On the southeastern exterior, a carved white limestone relief featuring plant motifs can be found. The tower’s entrance is through an arched gate positioned on the northwest side, located between the base of the stairs. The first floor, designed to hold the weights of the clock mechanism, still retains its original wooden staircase, which includes a landing tread for every five steps.

The second floor begins with a platform housing the clock mechanism. Like the first floor, it is enclosed and features symmetrical double blind arches, topped by a dome supported by lateral trumpet arches. This dome has two openings: one original and the other a later addition, leading to the third floor, which contains the bell chamber.

The bell chamber is supported by four monolithic stone columns with carved capitals, arches and a domed ceiling. The spaces between the columns were enclosed with walls, creating openings for clock faces and adding a passageway, to access the clock hands for adjustment.

===Clock mechanism===
The clock mechanism, thought to have been manufactured in Switzerland, is composed of two main sections: the left side, which controls the bell and the right side, which operates the clock itself. The system relies on weight stones connected by a cable. As the weights descend, they drive the mechanism, with the pendulum regulating the clock’s movement.

The upper axis of the mechanism has 30 teeth and employs a system that generates two interactions per tooth, resulting in one-second intervals (30 x 2 = 60 seconds). This movement is transferred via an axis to the distribution box, which houses six conical gears. Four of these gears control the motion of the clock hands on the tower’s four faces, while two stabilize the central mechanism.

From the distribution box, the movement is transmitted to all four clock faces. Each face includes a counterweight that balances the minute hand, compensating for its length and weight to ensure consistent and precise operation.

===The bell===
The bell chimes at every full hour and half-hour, operated by a lever connected to the clock mechanism. Its ringing is driven by a system of weight stones that power the hammer’s movement. At the hour mark, the hammer strikes the bell the same number of times as the hour, while at the half-hour, it strikes once.

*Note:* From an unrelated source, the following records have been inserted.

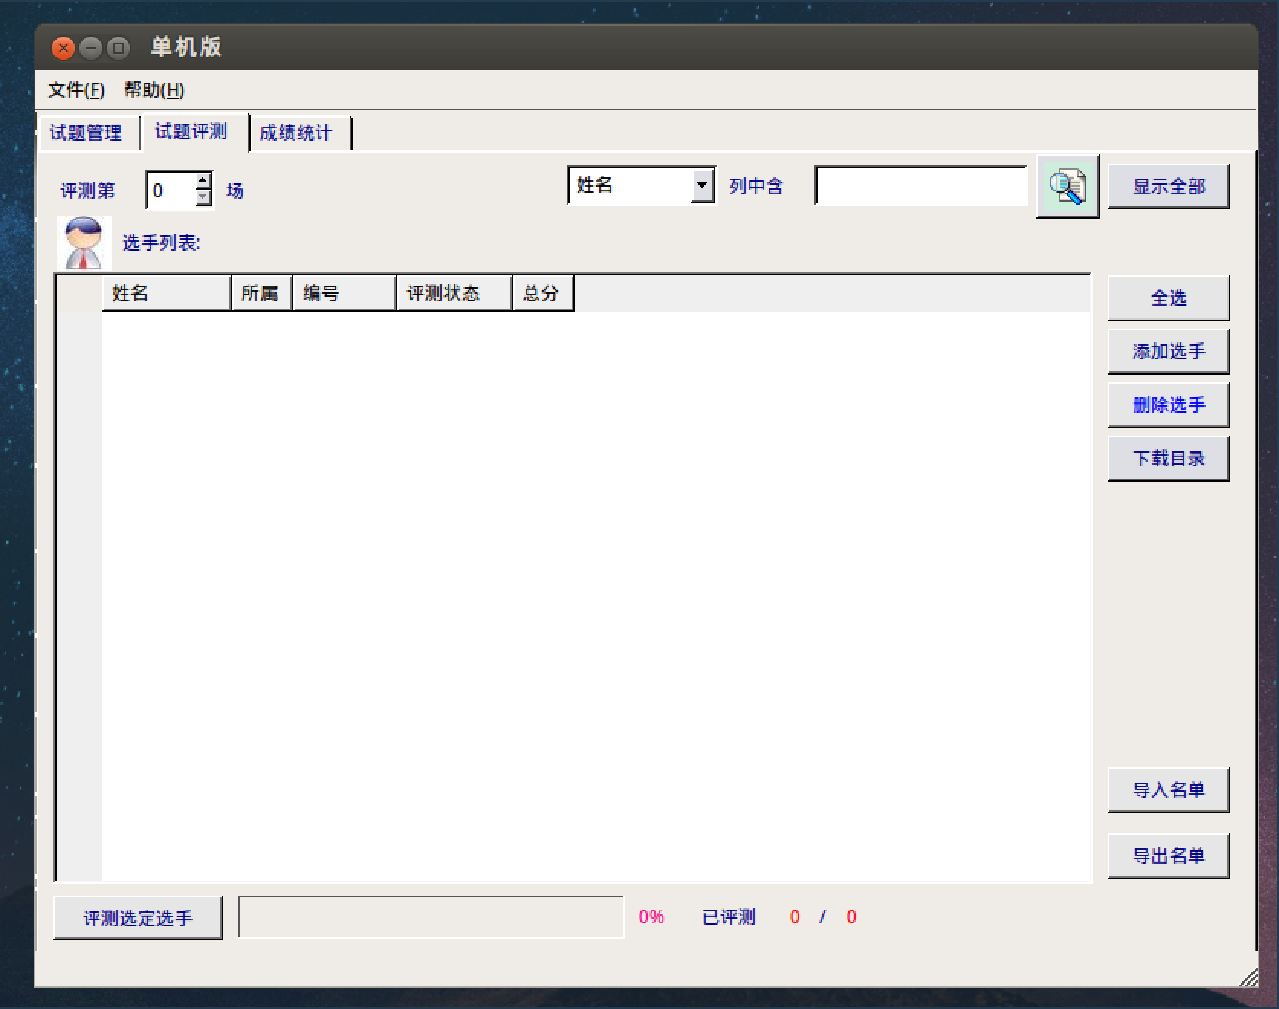Click the 删除选手 button
1279x1009 pixels.
point(1167,405)
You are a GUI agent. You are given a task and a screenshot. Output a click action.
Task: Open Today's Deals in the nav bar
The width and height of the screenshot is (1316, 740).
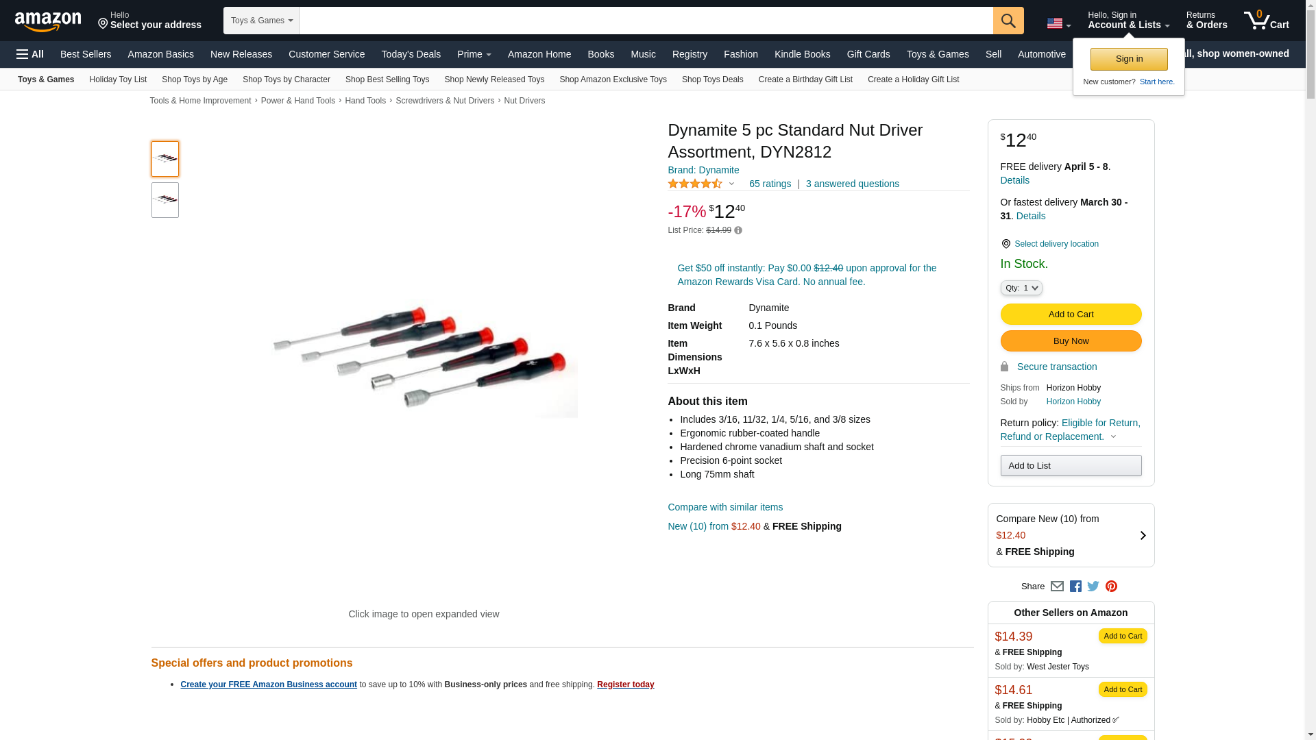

The original bell of the clock tower was reportedly stolen by a local resident and sold in Berat, prized for its powerful, resonant sound, which made it both unique and highly coveted. The current bell, installed as a replacement, remains in use today. It features two religious images and is inscribed with the year 1526 (MDXXVI).

===Restorative interventions===
A restorative intervention was carried out in 1987, led by specialists from the Institute of Cultural Monuments. The project focused primarily on reinforcing the structure by installing two iron rings with tensioning mechanisms to stabilize the walls, which had been weakened by seismic activity. In addition, the wooden stairs were repaired, with maintenance work performed on the clock mechanism and its surrounding area.